In a cohort study of 5.4 million participants, long-term exposure to high BP was associated with increased risk for aortic valve stenosis and regurgitation, according to data published in the European Heart Journal.
“The study shows that serious valvular heart diseases that are common at old age are not simply due to aging,” Kazem Rahimi, FRCP, DM, MSc, FESC, deputy director and associate professor of cardiovascular medicine at The George Institute for Global Health, University of Oxford, said in a press release. “Long-term exposure to higher blood pressure is a strong and potentially modifiable risk factor for aortic stenosis and regurgitation at every level of typical blood pressure, not only in those who are classified as having hypertension. Blood pressure should be considered as a major risk factor for aortic valve disease, much in the same way as we think of elevated blood pressure as a risk factor for atherosclerotic disease. The study suggests that the associations are causal, but this requires further confirmation.”

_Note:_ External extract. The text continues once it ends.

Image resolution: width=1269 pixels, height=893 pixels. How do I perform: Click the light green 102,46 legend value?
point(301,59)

Rahimi and colleagues investigated the relationship between high BP, aortic stenosis and aortic regurgitation in a U.K. cohort of 5.4 million adults without known CVD or aortic valve disease at baseline.

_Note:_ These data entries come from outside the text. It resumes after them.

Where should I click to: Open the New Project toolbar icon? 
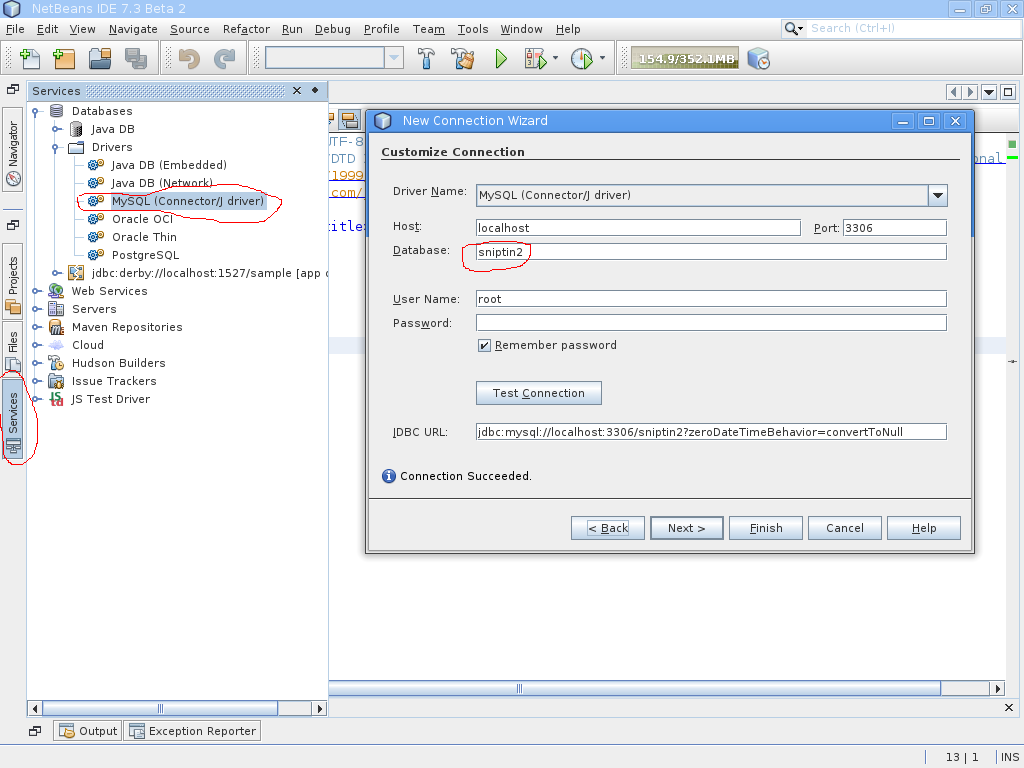(64, 58)
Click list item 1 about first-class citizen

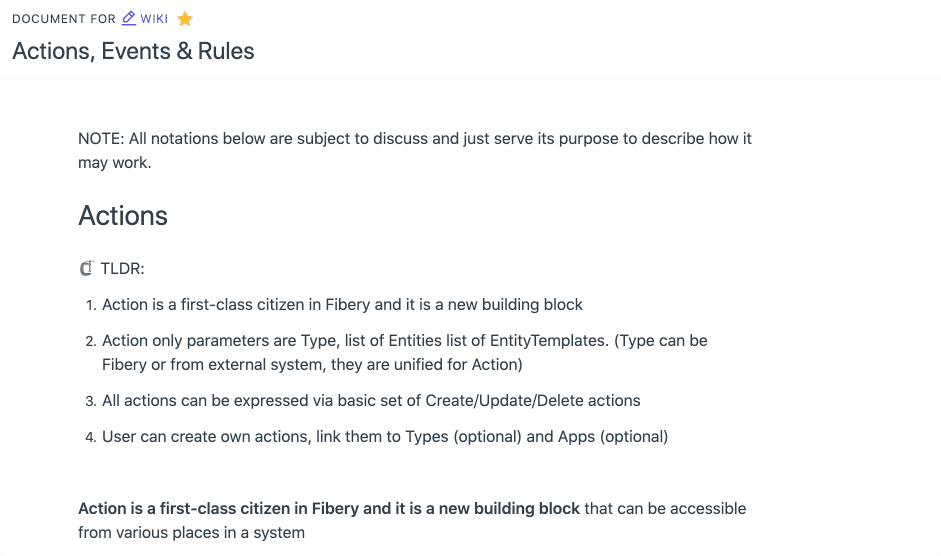tap(342, 304)
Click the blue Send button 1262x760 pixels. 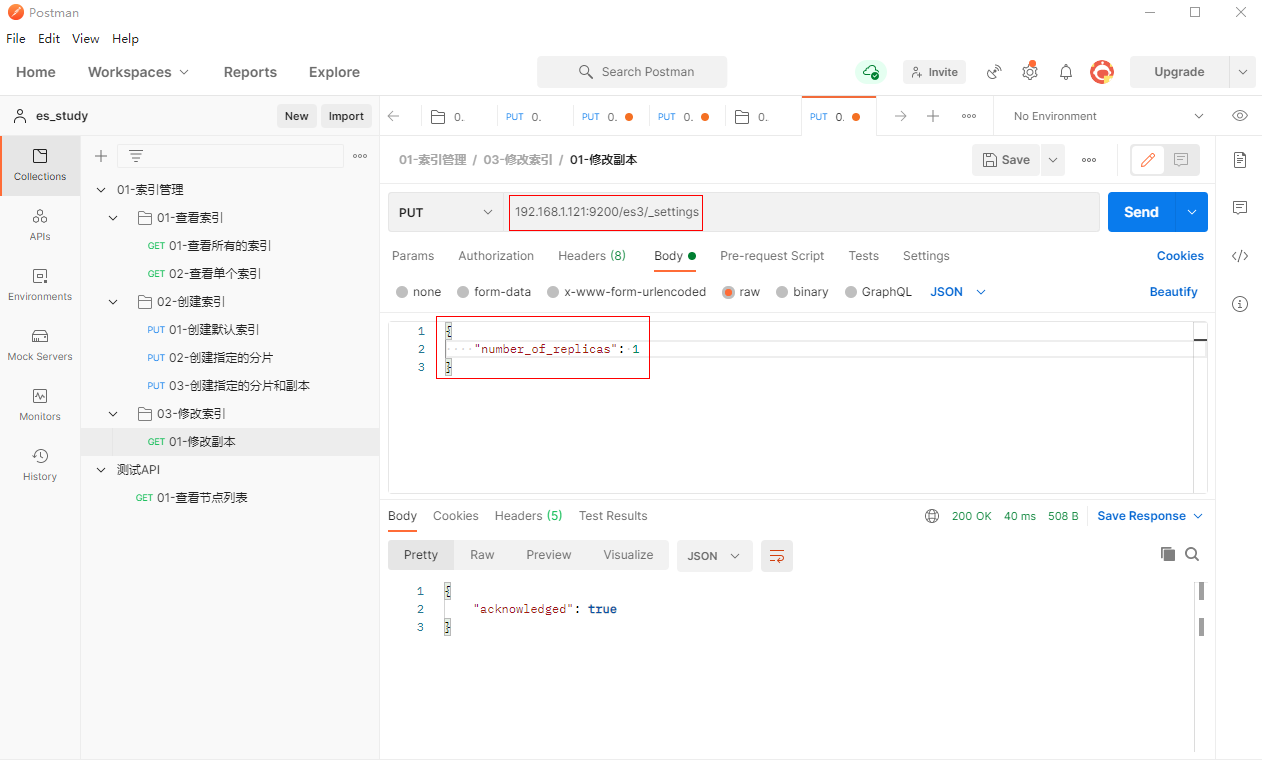1141,212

During 9.2 years of follow-up, 0.38% of participants were diagnosed with aortic stenosis and 0.12% were diagnosed with aortic regurgitation.
Rahimi and colleagues found that as systolic BP rose, the risk for aortic stenosis and aortic regurgitation increased, and the relationship was continuous starting at 115 mm Hg.
For each 20-mm Hg increase in systolic BP, risk for aortic stenosis rose by 41% (HR = 1.41; 95% CI, 1.38-1.45) and risk for aortic regurgitation rose by 38% (HR = 1.38; 95% CI, 1.31-1.45), according to the researchers.
The relationship was strongest in younger adults but did not vary by sex or BMI.
In addition, the researchers found that each 10-mm Hg increase in diastolic BP conferred a 24% higher risk for aortic stenosis (HR = 1.24; 95% CI, 1.19-1.29), but there was no significant relationship between diastolic BP and aortic regurgitation risk (HR = 1.04; 95% CI, 0.97-1.11).
Rahimi and colleagues also determined that for every 15-mm Hg increase in pulse pressure, risk for aortic stenosis increased by 46% (HR = 1.46; 95% CI, 1.42-1.5) and risk for aortic regurgitation increased by 53% (HR = 1.53; 95% CI, 1.45-1.62).
“The study by Rahimi et al provides the first solid evidence supporting the need for a radical shift in the approach to [aortic valve disease]. Indeed, over the last few years, the research on valvular heart disease has been focused on improving treatment rather than prevention strategies,” Alberto Giannoni, MD, PhD, from Fondazione Toscana Gabriele Monasterio, Pisa, Italy, and Stefano Masi, MD, PhD, from the department of clinical and experimental medicine at the University of Pisa, wrote in a related editorial. “The findings provided by Rahimi et al might be considered the first step towards a change in the management of [aortic valve disease] and are likely to influence future clinical trials and guidelines. Current European guidelines for the management of arterial hypertension do not consider [aortic valve disease] as manifestations of heart damage related to hypertension and, consequently, do not suggest accurate assessment of aortic valve function and structure in patients with arterial hypertension. Also, they might stimulate new lines of research, particularly imaging studies, with the scope of identifying early alterations of the aortic valve in patients with hypertension that might be highly predictive of future [aortic valve disease].” – by Erik Swain
Disclosures: The authors, Giannoni and Masi report no relevant financial disclosures.